◆ **ASSIGNED TASK**
For every line in the data below, check for the word "screenshot", then state how many lines have it. Answer with the number only.

◆ **SUPPLIED DATA**
* * * * *

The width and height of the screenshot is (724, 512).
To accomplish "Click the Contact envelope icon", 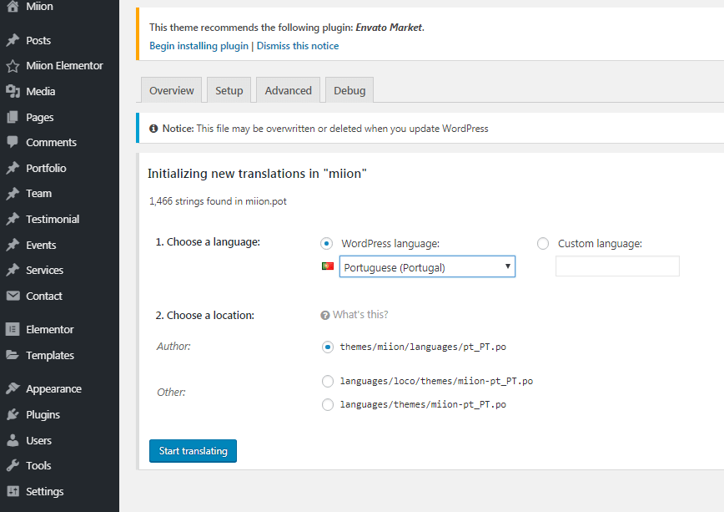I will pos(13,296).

* * * * *

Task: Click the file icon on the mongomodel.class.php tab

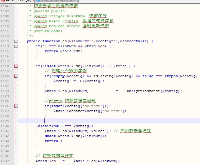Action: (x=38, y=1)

* * * * *

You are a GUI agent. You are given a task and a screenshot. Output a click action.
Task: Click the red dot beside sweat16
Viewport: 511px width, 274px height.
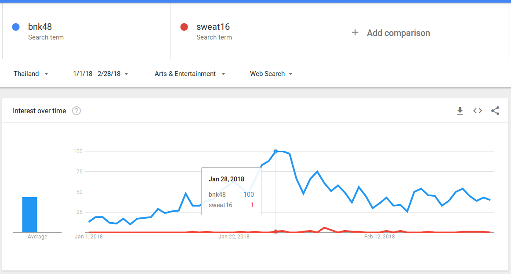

* * * * *

◆ **WRITTEN SOLUTION**
2